# engine oil on jetta tdi



## smiegle1 (Mar 22, 2008)

hello all,
i have a jetta tdi 2006, 1.9l, 4 cylinder engine
what is the max miles that i can get me car to run between oil changes, i did my last oil change at 35000 now i have 40000.
i hear some 5000 and others 10,000 which is it and im running on VW DEALERSHIP oil which is the right one


----------



## franz131 (Apr 13, 2008)

*Re: engine oil on jetta tdi (smiegle1)*

10,000 miles
16,000 kms
Certain severe conditions may warrant shortening the interval, what are your conditions like?


----------



## smiegle1 (Mar 22, 2008)

*Re: engine oil on jetta tdi (franz131)*

well i live in miami, its hot humid but warm enough for good diesek driving i think,


----------



## tjl (Mar 24, 2001)

*Re: engine oil on jetta tdi (smiegle1)*


_Quote, originally posted by *smiegle1* »_im running on VW DEALERSHIP oil which is the right one 

The correct oil has the VW 505.01 rating on it.

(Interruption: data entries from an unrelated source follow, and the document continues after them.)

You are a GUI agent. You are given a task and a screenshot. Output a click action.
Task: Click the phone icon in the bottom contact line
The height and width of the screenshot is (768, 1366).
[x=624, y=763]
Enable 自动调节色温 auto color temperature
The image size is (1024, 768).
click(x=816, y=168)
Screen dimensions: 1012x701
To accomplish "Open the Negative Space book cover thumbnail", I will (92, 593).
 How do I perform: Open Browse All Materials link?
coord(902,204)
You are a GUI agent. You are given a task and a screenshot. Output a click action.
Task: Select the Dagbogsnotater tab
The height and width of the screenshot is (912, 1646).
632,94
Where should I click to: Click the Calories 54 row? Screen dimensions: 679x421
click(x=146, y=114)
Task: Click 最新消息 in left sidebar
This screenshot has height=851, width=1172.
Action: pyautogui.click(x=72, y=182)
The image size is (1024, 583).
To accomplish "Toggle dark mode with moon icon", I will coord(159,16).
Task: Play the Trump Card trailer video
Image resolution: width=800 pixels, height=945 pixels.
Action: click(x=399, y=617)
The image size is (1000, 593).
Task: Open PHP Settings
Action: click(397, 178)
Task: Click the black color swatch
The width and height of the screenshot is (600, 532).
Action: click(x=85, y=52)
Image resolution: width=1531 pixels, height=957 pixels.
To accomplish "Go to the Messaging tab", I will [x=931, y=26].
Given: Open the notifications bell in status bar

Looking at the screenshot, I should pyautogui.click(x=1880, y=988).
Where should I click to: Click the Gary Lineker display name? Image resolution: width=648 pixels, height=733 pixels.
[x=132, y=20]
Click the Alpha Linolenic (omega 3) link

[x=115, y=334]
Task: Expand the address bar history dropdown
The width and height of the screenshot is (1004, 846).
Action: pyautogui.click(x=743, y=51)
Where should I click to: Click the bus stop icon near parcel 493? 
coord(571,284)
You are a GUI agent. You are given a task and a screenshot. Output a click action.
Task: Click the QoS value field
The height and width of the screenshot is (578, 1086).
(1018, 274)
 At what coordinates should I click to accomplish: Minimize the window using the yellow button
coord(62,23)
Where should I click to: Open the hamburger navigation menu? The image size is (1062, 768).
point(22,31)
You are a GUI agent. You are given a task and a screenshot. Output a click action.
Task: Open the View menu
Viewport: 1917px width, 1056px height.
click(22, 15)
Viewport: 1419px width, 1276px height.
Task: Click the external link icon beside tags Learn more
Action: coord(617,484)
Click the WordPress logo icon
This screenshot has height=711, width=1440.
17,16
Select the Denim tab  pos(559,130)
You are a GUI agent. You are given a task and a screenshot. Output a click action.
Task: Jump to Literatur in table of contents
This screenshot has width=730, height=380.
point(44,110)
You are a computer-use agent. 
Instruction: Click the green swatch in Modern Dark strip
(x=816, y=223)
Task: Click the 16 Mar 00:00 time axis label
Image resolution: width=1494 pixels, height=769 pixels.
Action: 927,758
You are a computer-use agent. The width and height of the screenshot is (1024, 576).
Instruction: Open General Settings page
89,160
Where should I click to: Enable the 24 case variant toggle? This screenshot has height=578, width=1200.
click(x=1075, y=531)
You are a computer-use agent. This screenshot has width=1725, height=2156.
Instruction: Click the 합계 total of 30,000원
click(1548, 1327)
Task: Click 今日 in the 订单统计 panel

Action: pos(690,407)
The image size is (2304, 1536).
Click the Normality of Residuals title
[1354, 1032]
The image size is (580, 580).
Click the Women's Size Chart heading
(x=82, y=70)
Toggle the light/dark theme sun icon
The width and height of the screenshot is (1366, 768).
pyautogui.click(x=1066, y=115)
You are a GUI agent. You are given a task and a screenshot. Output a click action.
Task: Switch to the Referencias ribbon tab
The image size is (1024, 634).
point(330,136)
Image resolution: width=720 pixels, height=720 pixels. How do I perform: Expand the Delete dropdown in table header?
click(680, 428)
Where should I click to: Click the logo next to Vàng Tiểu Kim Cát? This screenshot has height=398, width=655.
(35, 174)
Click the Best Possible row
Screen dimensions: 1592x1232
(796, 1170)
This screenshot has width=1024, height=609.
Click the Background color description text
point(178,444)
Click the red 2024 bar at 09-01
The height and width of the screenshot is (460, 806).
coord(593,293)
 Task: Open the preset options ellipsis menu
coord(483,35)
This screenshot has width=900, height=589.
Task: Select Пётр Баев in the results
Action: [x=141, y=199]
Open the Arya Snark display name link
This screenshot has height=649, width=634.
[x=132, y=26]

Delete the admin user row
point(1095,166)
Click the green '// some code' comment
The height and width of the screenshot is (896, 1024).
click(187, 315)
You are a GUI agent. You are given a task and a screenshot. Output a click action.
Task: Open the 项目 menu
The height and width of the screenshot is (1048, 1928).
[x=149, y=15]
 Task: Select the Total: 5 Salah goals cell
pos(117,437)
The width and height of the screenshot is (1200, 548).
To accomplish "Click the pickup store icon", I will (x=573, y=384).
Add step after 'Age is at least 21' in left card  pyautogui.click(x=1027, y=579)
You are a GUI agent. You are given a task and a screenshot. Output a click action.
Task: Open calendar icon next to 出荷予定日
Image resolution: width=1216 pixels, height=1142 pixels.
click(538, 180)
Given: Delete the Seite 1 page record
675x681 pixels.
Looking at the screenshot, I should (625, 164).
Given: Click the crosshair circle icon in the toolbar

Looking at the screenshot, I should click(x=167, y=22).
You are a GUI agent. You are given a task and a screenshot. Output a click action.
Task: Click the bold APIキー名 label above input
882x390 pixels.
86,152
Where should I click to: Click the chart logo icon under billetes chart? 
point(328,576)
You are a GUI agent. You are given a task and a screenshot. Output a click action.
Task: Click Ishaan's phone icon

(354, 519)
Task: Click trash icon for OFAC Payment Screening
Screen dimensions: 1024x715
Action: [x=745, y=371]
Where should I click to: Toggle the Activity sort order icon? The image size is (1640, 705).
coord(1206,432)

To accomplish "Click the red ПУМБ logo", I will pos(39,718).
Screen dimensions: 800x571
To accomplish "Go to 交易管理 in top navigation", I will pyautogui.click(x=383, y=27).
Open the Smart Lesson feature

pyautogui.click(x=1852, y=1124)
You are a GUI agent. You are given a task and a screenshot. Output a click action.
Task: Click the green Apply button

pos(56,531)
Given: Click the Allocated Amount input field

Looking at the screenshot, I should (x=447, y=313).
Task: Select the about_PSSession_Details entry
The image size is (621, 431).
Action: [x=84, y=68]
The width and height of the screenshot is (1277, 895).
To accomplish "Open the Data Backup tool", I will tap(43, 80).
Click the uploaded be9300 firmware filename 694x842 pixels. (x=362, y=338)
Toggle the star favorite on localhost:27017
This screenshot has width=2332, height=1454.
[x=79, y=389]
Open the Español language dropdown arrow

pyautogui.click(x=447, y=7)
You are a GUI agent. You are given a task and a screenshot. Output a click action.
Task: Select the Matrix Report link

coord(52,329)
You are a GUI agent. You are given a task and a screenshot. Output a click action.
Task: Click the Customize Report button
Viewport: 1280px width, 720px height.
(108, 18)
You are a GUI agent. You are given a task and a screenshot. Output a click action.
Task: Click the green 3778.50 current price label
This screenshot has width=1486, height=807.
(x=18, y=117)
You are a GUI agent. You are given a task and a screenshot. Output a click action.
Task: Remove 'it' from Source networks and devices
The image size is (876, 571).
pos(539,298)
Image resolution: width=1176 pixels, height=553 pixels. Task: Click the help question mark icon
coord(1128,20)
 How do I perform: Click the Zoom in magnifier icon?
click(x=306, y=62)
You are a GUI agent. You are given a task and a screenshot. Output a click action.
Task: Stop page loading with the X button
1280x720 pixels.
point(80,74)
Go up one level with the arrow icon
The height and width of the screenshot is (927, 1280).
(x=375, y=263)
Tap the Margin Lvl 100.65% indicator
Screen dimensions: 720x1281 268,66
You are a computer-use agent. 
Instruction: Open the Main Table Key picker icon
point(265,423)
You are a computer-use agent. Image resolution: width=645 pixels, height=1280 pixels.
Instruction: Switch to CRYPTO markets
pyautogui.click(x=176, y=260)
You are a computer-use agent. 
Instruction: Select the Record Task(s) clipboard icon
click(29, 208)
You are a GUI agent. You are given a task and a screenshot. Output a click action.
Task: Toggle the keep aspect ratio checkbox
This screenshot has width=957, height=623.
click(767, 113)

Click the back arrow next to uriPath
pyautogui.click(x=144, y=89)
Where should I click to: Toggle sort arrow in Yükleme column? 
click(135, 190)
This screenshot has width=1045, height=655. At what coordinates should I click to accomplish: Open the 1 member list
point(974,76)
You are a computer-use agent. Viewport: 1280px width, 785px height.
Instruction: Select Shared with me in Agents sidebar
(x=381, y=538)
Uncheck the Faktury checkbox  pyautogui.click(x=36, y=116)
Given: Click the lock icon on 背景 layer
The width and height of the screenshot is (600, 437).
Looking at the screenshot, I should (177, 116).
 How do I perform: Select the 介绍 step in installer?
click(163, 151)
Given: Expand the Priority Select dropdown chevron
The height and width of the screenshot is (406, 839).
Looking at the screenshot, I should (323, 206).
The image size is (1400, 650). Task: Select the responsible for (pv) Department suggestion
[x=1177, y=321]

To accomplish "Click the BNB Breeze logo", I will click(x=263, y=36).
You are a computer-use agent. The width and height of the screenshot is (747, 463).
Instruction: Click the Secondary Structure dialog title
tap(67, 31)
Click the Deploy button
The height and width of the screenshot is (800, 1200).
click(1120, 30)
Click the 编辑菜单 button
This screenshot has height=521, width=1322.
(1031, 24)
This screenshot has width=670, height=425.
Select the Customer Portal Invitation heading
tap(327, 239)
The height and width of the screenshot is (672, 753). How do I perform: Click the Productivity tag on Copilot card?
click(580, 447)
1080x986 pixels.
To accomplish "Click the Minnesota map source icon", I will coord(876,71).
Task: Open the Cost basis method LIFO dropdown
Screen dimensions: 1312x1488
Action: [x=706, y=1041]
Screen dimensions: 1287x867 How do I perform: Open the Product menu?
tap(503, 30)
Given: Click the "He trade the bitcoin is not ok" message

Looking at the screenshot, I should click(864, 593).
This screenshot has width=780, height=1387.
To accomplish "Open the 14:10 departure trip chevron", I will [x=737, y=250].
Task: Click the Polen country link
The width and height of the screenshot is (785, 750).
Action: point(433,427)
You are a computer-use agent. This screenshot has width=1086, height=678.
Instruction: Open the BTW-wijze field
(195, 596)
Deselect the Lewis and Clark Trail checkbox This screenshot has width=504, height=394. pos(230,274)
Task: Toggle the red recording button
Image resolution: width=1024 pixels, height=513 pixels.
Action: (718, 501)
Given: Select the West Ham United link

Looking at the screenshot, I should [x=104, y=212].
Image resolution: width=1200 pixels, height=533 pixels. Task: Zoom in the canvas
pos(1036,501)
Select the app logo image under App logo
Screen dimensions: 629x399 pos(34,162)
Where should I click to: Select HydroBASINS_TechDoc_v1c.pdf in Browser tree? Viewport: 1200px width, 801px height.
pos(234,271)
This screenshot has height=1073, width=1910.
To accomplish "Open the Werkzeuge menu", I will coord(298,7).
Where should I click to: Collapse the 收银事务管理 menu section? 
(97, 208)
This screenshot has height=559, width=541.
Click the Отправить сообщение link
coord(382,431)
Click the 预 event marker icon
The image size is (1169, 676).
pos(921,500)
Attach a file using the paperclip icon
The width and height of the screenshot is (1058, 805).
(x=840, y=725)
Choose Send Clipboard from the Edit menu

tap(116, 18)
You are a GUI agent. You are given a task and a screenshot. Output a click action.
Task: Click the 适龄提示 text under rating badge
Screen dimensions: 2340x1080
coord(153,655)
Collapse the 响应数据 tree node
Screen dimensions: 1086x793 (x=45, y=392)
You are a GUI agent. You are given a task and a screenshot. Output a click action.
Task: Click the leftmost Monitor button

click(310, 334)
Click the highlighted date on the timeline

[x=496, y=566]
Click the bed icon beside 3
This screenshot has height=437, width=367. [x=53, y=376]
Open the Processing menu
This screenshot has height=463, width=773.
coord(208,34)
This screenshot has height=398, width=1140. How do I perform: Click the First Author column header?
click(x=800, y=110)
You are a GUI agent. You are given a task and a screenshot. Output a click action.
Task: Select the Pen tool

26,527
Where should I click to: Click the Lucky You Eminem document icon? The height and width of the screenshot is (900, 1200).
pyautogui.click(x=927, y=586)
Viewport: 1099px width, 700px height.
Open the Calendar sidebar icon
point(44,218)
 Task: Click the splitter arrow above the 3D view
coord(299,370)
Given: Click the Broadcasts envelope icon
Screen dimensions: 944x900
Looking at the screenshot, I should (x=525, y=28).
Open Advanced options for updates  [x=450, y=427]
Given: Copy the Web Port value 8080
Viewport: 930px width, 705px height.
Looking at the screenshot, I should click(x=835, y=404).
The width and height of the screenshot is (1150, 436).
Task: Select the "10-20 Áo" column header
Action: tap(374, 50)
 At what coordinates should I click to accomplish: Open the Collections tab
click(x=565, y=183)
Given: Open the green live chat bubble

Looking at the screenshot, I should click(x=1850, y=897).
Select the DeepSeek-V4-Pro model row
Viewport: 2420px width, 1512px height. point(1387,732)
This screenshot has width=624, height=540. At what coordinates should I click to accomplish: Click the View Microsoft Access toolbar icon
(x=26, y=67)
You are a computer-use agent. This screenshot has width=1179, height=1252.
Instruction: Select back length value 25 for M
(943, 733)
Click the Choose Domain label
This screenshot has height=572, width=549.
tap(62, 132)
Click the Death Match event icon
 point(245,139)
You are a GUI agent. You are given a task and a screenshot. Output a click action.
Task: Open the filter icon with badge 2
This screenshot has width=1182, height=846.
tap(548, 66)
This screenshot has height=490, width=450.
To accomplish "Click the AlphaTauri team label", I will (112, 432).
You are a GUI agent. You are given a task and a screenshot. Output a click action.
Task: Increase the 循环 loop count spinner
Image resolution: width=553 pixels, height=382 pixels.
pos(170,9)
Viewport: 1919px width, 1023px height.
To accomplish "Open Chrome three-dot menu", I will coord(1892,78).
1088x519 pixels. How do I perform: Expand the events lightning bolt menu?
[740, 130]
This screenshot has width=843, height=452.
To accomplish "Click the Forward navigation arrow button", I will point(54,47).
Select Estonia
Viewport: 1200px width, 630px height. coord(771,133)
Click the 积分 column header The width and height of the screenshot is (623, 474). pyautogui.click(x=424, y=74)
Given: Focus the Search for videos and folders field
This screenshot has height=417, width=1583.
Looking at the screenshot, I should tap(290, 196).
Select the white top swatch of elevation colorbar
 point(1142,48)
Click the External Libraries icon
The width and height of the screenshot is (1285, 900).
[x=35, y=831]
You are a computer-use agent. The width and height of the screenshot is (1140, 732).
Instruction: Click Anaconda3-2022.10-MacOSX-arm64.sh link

Note: VW 505.00 is a different rating used for older diesel engines; VW 505.01 rated oils should have the VW 505.00 rating, but the other way around is not necessarily true.


----------



## stratclub (Feb 3, 2007)

*Re: engine oil on jetta tdi (smiegle1)*

The intervals are in the maintenance schedule in the owners manual. For TDIs.
1rst at 5000 Miles.
2nd at 10000 Miles.
Every 10000 miles after that.
Make sure the oil has actual VW spec 505.01 aproval. Dealershave been known to put the wrong oil in these cars.


----------



## Ted (Dec 27, 1999)

*Re: engine oil on jetta tdi (stratclub)*

oil isn't that expensive...I would never wait 10K miles before an oil change. Do it every 5K miles if you love your car


----------



## shipo (Jan 3, 2006)

*Re: engine oil on jetta tdi (Ted)*


_Quote, originally posted by *Ted* »_oil isn't that expensive...I would never wait 10K miles before an oil change. Do it every 5K miles if you love your car 

Loving your car has absolutely nothing to do with changing your oil before the manufacturer's recommendation, all it does is lighten your wallet.


----------